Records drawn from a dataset

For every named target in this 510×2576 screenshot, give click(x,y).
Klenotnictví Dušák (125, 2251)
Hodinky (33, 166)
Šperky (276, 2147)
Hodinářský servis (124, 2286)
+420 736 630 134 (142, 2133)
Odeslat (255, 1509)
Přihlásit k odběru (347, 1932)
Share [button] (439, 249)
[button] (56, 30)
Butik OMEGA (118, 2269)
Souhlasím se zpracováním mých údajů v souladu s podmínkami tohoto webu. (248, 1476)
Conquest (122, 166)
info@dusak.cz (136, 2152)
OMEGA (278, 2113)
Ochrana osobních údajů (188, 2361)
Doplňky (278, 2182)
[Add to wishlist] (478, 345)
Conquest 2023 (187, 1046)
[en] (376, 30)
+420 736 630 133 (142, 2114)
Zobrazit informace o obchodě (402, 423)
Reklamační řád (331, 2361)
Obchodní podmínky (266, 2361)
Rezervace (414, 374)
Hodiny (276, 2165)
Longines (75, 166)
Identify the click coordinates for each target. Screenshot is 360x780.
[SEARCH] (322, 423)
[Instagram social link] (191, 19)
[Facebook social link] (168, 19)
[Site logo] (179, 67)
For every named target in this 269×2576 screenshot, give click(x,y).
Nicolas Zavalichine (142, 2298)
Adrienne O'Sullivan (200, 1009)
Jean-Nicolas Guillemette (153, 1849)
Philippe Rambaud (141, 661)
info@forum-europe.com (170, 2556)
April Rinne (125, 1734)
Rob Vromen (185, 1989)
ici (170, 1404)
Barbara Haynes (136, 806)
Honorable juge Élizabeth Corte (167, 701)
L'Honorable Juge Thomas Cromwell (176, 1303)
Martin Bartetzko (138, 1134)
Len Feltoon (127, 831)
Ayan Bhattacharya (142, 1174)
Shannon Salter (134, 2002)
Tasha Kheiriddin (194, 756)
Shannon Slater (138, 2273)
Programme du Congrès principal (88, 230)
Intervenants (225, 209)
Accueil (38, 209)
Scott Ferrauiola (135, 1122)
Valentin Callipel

= Task =
Once you find the string "click" in a line of the records, copy that line.

= Solution for this exercise =
For every named target in this 510×2576 screenshot, give click(x,y).
Identify the click coordinates for each target. Screenshot is 360x780.
For every named target in this 269×2576 screenshot, give click(x,y).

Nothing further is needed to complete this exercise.